Certain people are more inclined to cheat owing to personality qualities, acquired behaviour through role models, and money, job, social position, and the social circles they travel in. Relationship therapists believe that any of these, or any combination of these, make adultery an option they may explore, but someone with different personality traits, rigid beliefs, a simpler lifestyle, smaller social networks, and/or who is content with their primary relationship would be unlikely to contemplate infidelity.
Not everyone who exhibits these characteristics will inevitably cheat, so there’s no reason to fear if your spouse exhibits a couple of them. However, many cheaters exhibit similar actions or psychological traits, which often overlap, according to experts. According to relationship therapists, the following are the 6 criterias that make someone more inclined to betray.
They Have Difficulty Controlling Impulses
Those who desire an adrenaline high may resort to cheating to obtain it. It may be thrilling to be with someone who is not just fresh and unusual, but also banned, and to evade notice. They’re living on the edge, attempting to keep their two lives apart.
Those who struggle with impulse control in particular — whether due to ADHD or a head injury that impacts their personality — may be more prone to cheating as well, because they have a difficult time letting an enticing opportunity pass. Of course, this is not a guarantee, but it may apply to certain people.
They Fear Emotional Intimacy
Developing a loving and accepting relationship may produce a level of emotional closeness that seems too much for some individuals, and infidelity is a form of self-sabotage. According to a clinical psychologist Liz Gustafson, Ph.D partners may cheat to break that deep connection, however, it is critical for the person who has been cheated on not to blame themselves, but rather to recognise that the adultery was most likely caused by the other person’s incapacity to maintain that tight relationship.
They Have Narcissistic Traits
A narcissist is characterised by intense selfishness, a desire for flattery and attention, and an incapacity to regard the needs and feelings of others. These people are at a significant risk of cheating because they frequently reason that their spouse does not treat them as they should or that they are ignored or unloved. They also have little to no capacity to contemplate the harm their actions would cause their spouse. One 2014 study also discovered that persons with high degrees of sexual narcissism characterised as a lack of sexual empathy, an exaggerated feeling of sexual expertise, and sexual entitlement are more likely to cheat. Overall, relationships with narcissists have a negative impact on your mental and emotional health.
They Have A Completely Separate Social Life
Although it is healthy to pursue your own interests, when couples spend a significant amount of time away, they are doing it with someone other than their partner who provides companionship, friendship, and enjoyment.
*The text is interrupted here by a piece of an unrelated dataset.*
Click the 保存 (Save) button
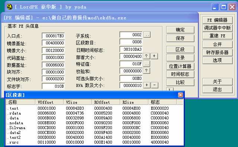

This time with others undermines the marriage link while strengthening the tie with these other people. There is also considerably more possibility since the individual is alone, typically in places where no one knows them and they have a sense of anonymity.
They’re Afraid of Ending a Relationship
Some people may feel that a relationship no longer meets their requirements, but they are unsure how to express themselves and end it. They may then cheat to gain a satisfactory connection with someone or in the covert hope that their cheating would come to light and drive their partner to stop your relationship for them.
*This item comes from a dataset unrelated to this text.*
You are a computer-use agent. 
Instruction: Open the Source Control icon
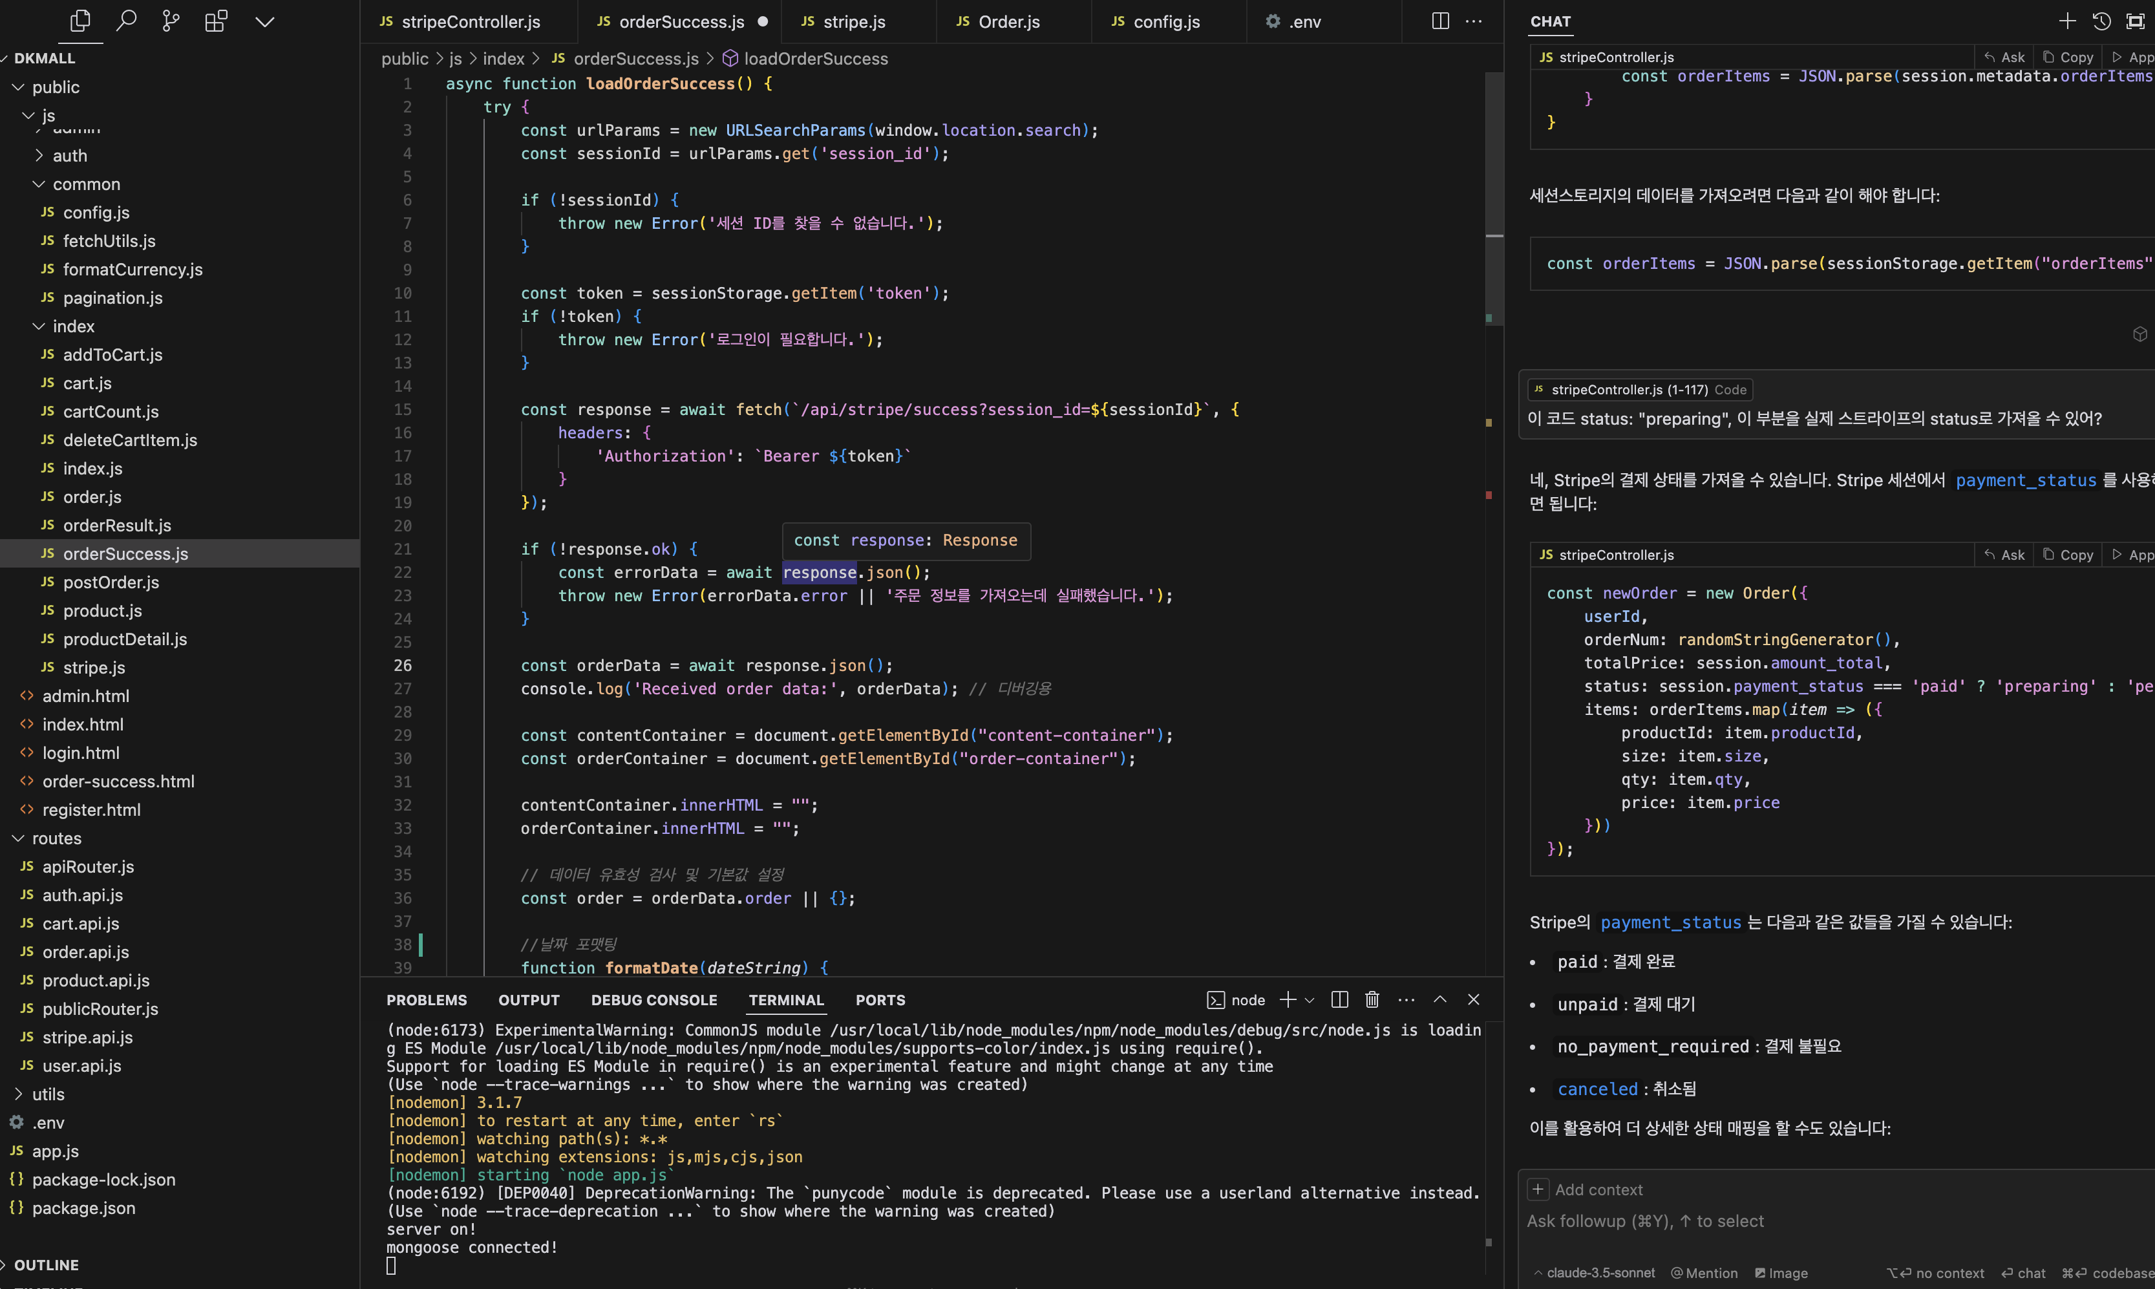tap(171, 21)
Some people become addicted to the thrill of the first pursuit, but become dissatisfied as a relationship matures and the early wooing phase ends. They tend to be commitment phobic, and start to feel physically and emotionally disturbed when relationships become too serious. It is not unusual for a commitment-phobic individual to cheat over the holidays, such as Valentine’s Day or a birthday. Milestones frighten them. The easiest method to determine this is to learn about your potential partner’s objectives and requirements from the start. If they don’t appear to want a long-term, monogamous relationship, this is something to be aware of.
Nothing a cheater does is your responsibility, but once they start explaining their affair to you, it’s easy to forget they did it on their own. When they begin to make you doubt yourself, it might be a sign that your spouse is attempting to get inside your brain and make you blame yourself for their “need” to cheat.